#### Given entries

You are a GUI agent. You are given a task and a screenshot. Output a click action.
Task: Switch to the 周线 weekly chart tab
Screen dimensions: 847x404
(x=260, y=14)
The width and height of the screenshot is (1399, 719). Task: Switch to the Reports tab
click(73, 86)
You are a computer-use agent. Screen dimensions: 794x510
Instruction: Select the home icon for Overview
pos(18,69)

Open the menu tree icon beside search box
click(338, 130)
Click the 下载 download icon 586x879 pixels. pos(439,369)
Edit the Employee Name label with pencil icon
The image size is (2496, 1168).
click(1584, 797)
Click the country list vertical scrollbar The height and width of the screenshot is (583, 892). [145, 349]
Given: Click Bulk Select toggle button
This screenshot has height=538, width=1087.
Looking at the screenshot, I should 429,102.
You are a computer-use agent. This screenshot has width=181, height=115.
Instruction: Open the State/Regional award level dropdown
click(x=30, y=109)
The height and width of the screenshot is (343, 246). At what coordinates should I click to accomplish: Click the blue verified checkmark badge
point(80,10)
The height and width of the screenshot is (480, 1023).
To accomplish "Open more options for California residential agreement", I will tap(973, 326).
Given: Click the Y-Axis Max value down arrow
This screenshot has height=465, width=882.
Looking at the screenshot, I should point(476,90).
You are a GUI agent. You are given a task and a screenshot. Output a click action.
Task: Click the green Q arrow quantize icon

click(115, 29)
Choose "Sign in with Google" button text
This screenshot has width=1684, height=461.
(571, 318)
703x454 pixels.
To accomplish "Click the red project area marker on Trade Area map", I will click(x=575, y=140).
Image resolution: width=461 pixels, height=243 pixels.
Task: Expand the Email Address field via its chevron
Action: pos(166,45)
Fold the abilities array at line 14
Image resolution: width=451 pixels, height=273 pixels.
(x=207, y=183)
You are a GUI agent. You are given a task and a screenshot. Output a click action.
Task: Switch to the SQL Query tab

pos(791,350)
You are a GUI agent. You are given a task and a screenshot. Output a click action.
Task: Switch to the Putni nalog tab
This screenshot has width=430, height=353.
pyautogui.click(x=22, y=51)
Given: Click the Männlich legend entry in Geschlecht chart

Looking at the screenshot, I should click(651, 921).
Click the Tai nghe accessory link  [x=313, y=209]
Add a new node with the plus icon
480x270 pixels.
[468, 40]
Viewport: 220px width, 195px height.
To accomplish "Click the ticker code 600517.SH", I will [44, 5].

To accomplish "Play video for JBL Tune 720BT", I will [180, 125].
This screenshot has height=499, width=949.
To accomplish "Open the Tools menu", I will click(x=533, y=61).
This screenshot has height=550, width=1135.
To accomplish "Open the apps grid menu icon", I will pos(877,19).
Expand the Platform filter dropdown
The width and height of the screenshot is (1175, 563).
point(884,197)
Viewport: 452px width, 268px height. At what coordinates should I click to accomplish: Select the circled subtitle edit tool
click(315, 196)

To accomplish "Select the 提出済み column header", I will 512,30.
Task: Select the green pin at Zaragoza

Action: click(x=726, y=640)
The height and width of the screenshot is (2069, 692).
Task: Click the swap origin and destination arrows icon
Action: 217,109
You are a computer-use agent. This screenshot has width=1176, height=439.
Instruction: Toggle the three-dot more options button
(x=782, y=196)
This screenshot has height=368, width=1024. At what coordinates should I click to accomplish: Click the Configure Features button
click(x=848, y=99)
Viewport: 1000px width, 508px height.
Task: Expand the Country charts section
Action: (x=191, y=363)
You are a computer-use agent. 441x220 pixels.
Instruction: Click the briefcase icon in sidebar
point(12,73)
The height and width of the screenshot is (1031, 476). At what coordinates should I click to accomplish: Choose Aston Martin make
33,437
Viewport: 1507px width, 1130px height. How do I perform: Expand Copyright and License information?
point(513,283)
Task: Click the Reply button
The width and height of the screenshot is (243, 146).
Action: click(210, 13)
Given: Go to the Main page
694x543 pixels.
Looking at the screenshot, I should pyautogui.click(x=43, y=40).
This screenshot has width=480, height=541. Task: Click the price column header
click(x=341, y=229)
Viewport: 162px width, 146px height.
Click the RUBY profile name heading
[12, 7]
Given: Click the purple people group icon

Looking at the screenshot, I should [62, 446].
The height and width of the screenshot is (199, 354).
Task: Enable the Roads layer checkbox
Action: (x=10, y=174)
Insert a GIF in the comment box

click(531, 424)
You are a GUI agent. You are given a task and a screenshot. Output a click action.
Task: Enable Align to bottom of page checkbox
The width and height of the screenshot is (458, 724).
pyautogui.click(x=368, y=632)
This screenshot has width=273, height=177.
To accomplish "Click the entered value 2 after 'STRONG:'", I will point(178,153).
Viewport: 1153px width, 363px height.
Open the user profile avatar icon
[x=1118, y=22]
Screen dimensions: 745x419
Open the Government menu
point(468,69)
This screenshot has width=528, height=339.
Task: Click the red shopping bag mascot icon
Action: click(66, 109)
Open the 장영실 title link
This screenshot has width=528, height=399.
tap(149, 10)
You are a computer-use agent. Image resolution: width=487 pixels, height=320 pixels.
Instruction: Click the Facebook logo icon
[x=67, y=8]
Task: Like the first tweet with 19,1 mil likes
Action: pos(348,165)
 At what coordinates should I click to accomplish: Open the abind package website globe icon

########

_Required task_: Rewrite all the records above, substituting "desktop assistant" for every occurrence of "computer-use agent" and leaving everything else unchanged.

_Result for this exercise_:
You are a GUI agent. You are given a task and a screenshot. Output a click action.
Task: Switch to the 周线 weekly chart tab
Screen dimensions: 847x404
(x=260, y=14)
The width and height of the screenshot is (1399, 719). Task: Switch to the Reports tab
click(73, 86)
You are a desktop assistant. Screen dimensions: 794x510
Instruction: Select the home icon for Overview
pos(18,69)

Open the menu tree icon beside search box
click(338, 130)
Click the 下载 download icon 586x879 pixels. pos(439,369)
Edit the Employee Name label with pencil icon
The image size is (2496, 1168).
click(1584, 797)
Click the country list vertical scrollbar The height and width of the screenshot is (583, 892). [145, 349]
Given: Click Bulk Select toggle button
This screenshot has height=538, width=1087.
Looking at the screenshot, I should 429,102.
You are a desktop assistant. This screenshot has width=181, height=115.
Instruction: Open the State/Regional award level dropdown
click(x=30, y=109)
The height and width of the screenshot is (343, 246). At what coordinates should I click to accomplish: Click the blue verified checkmark badge
point(80,10)
The height and width of the screenshot is (480, 1023).
To accomplish "Open more options for California residential agreement", I will tap(973, 326).
Given: Click the Y-Axis Max value down arrow
This screenshot has height=465, width=882.
Looking at the screenshot, I should point(476,90).
You are a GUI agent. You are given a task and a screenshot. Output a click action.
Task: Click the green Q arrow quantize icon

click(115, 29)
Choose "Sign in with Google" button text
This screenshot has width=1684, height=461.
(571, 318)
703x454 pixels.
To accomplish "Click the red project area marker on Trade Area map", I will click(x=575, y=140).
Image resolution: width=461 pixels, height=243 pixels.
Task: Expand the Email Address field via its chevron
Action: pos(166,45)
Fold the abilities array at line 14
Image resolution: width=451 pixels, height=273 pixels.
(x=207, y=183)
You are a GUI agent. You are given a task and a screenshot. Output a click action.
Task: Switch to the SQL Query tab

pos(791,350)
You are a GUI agent. You are given a task and a screenshot. Output a click action.
Task: Switch to the Putni nalog tab
This screenshot has width=430, height=353.
pyautogui.click(x=22, y=51)
Given: Click the Männlich legend entry in Geschlecht chart

Looking at the screenshot, I should click(651, 921).
Click the Tai nghe accessory link  [x=313, y=209]
Add a new node with the plus icon
480x270 pixels.
[468, 40]
Viewport: 220px width, 195px height.
To accomplish "Click the ticker code 600517.SH", I will [44, 5].

To accomplish "Play video for JBL Tune 720BT", I will [180, 125].
This screenshot has height=499, width=949.
To accomplish "Open the Tools menu", I will click(x=533, y=61).
This screenshot has height=550, width=1135.
To accomplish "Open the apps grid menu icon", I will pos(877,19).
Expand the Platform filter dropdown
The width and height of the screenshot is (1175, 563).
point(884,197)
Viewport: 452px width, 268px height. At what coordinates should I click to accomplish: Select the circled subtitle edit tool
click(315, 196)

To accomplish "Select the 提出済み column header", I will 512,30.
Task: Select the green pin at Zaragoza

Action: click(x=726, y=640)
The height and width of the screenshot is (2069, 692).
Task: Click the swap origin and destination arrows icon
Action: 217,109
You are a desktop assistant. This screenshot has width=1176, height=439.
Instruction: Toggle the three-dot more options button
(x=782, y=196)
This screenshot has height=368, width=1024. At what coordinates should I click to accomplish: Click the Configure Features button
click(x=848, y=99)
Viewport: 1000px width, 508px height.
Task: Expand the Country charts section
Action: (x=191, y=363)
You are a desktop assistant. 441x220 pixels.
Instruction: Click the briefcase icon in sidebar
point(12,73)
The height and width of the screenshot is (1031, 476). At what coordinates should I click to accomplish: Choose Aston Martin make
33,437
Viewport: 1507px width, 1130px height. How do I perform: Expand Copyright and License information?
point(513,283)
Task: Click the Reply button
The width and height of the screenshot is (243, 146).
Action: click(210, 13)
Given: Go to the Main page
694x543 pixels.
Looking at the screenshot, I should pyautogui.click(x=43, y=40).
This screenshot has width=480, height=541. Task: Click the price column header
click(x=341, y=229)
Viewport: 162px width, 146px height.
Click the RUBY profile name heading
[12, 7]
Given: Click the purple people group icon

Looking at the screenshot, I should [62, 446].
The height and width of the screenshot is (199, 354).
Task: Enable the Roads layer checkbox
Action: (x=10, y=174)
Insert a GIF in the comment box

click(531, 424)
You are a GUI agent. You are given a task and a screenshot. Output a click action.
Task: Enable Align to bottom of page checkbox
The width and height of the screenshot is (458, 724).
pyautogui.click(x=368, y=632)
This screenshot has width=273, height=177.
To accomplish "Click the entered value 2 after 'STRONG:'", I will point(178,153).
Viewport: 1153px width, 363px height.
Open the user profile avatar icon
[x=1118, y=22]
Screen dimensions: 745x419
Open the Government menu
point(468,69)
This screenshot has width=528, height=339.
Task: Click the red shopping bag mascot icon
Action: click(66, 109)
Open the 장영실 title link
This screenshot has width=528, height=399.
tap(149, 10)
You are a desktop assistant. Image resolution: width=487 pixels, height=320 pixels.
Instruction: Click the Facebook logo icon
[x=67, y=8]
Task: Like the first tweet with 19,1 mil likes
Action: pos(348,165)
 At what coordinates should I click to accomplish: Open the abind package website globe icon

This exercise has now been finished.